Data in this exercise:
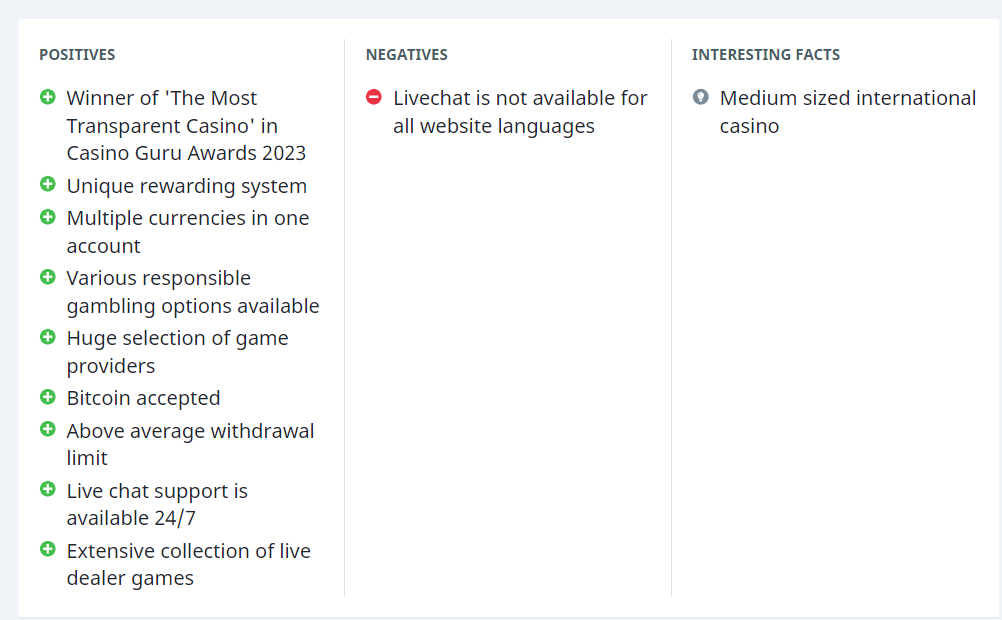Click plus icon beside Multiple currencies in one account
The width and height of the screenshot is (1002, 620).
pyautogui.click(x=47, y=216)
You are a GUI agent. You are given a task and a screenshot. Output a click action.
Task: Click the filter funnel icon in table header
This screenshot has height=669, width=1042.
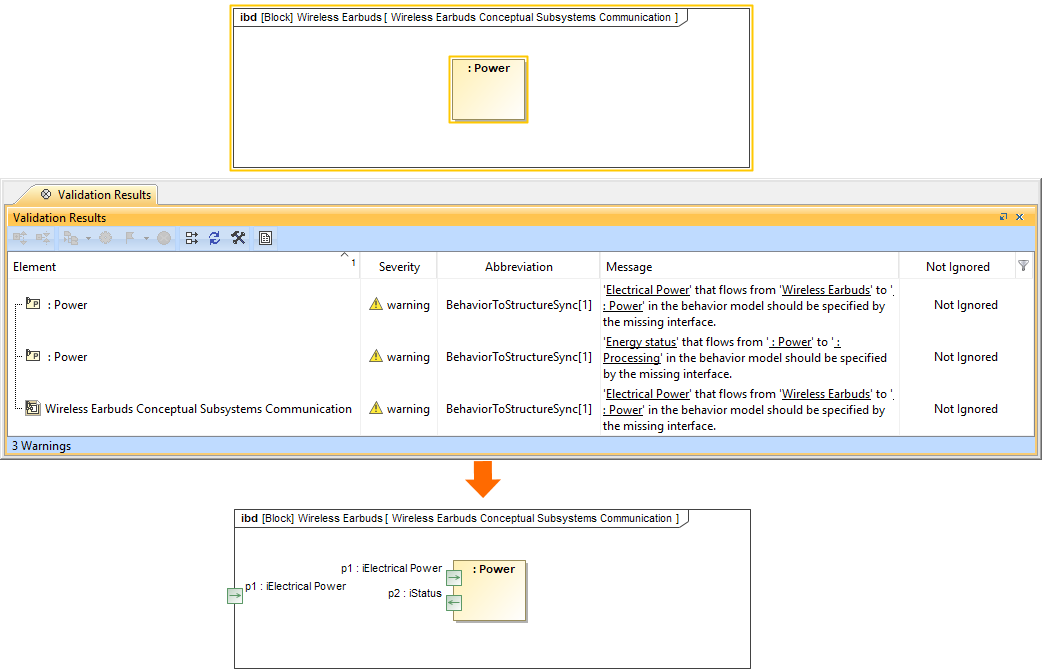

Task item:
The output must start at the line holding "Task: Click the", end at the last line of the listing above, and show each line exactly; please omit all pictures.

Response box:
Task: Click the filter funnel icon in table header
This screenshot has height=669, width=1042.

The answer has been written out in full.